Some experiences with proof loading of bridges

by Svend Engelund, COWI, Denmark When planning the proof loading of bridges there are a number of questions that need to be answered. These questions concern the magnitude of the load(s) that must be applied and the location(s) where it (they) should be applied in order to demonstrate that the bridge has an acceptable reliability with respect to a given failure mechanism. The magnitude of the load(s) that must be applied may be determined on the basis of a probabilistic model of the traffic load, relevant acceptance criteria and a model by which the structural response of the bridge may be predicted. Unfortunately, the tests performed so far indicate that the actual structural response of a given bridge subject to proof loading is very different from the predicted response. This implies that we are faced with the problem of evaluating the test results without a sufficiently accurate model of the structural response of the bridge. This also makes it difficult to perform an update of the structural reliability. These problems will be addressed in the presentation to find simple solutions to these challenges.

Rehabilitation and seismic upgrading of the Villafranca bridge

by Pietro Croce, University of Pisa, Italy

The assessment of historical structures is a challenging topic that encompasses multidisciplinary aspects.
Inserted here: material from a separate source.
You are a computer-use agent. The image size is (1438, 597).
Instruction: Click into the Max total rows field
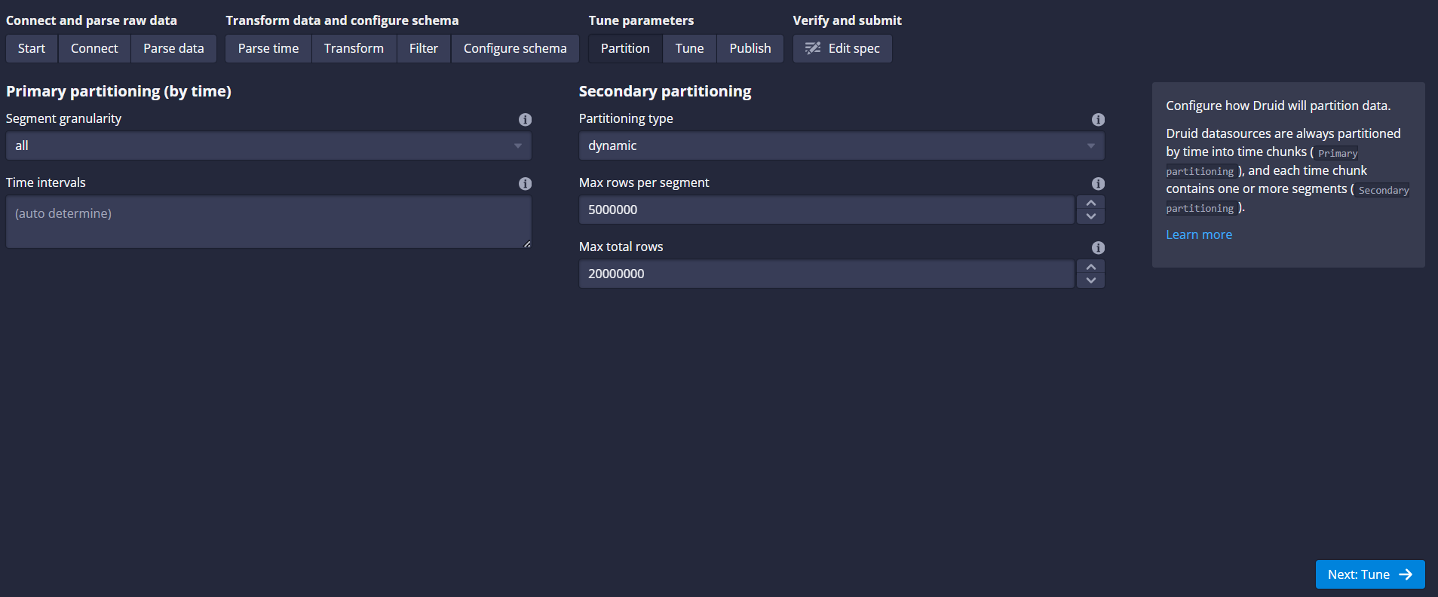(826, 274)
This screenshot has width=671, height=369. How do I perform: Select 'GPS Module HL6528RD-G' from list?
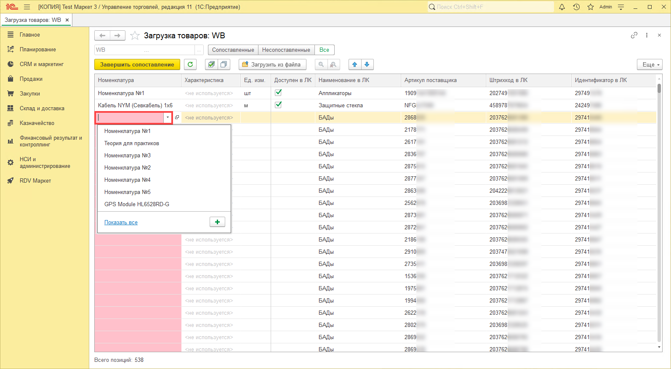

The process, which includes the reconstruction of the most significant events over the years, is an iterative cyclical process that allows for an increasingly refined appraisal of the structure itself. This process, which was basically outlined in the ISO 13822 (2001) standard, has recently been refined so that an updated ad-hoc flowchart is now available. Indeed, the actual situation of a structure is the result of a usually complex history that leads from erection to its current state. Therefore, it is important not only to recognize the original aspect at the end of the erection phase, resulting from the building materials, workmanship, codes or cannons in force at the time of construction, but also to know how it was changed over the course of the years due to the modifications or alterations related with human interference, degradation caused by climatic actions, damage from earthquake or accidental actions and so on. In this field, modern useful tools such as in-situ survey, remote sensing, real-time monitoring and even the use of H-BIM or applications for artificial intelligence are available. Despite the general view that an existing structure can be known much better than a new one, thus reducing epistemic uncertainty, it must be taken into account that often hidden aspects have to be addressed. The topic is dealt with on the basis of the rehabilitation and seismic upgrade of a historic masonry arch bridge, which partly collapsed in 2011 as a result of the flooding by the Magra river. Special emphasis is placed not only on the assessment of the existing structure, but also on the design of strengthening interventions involving complex interactions between structural and geotechnical aspects.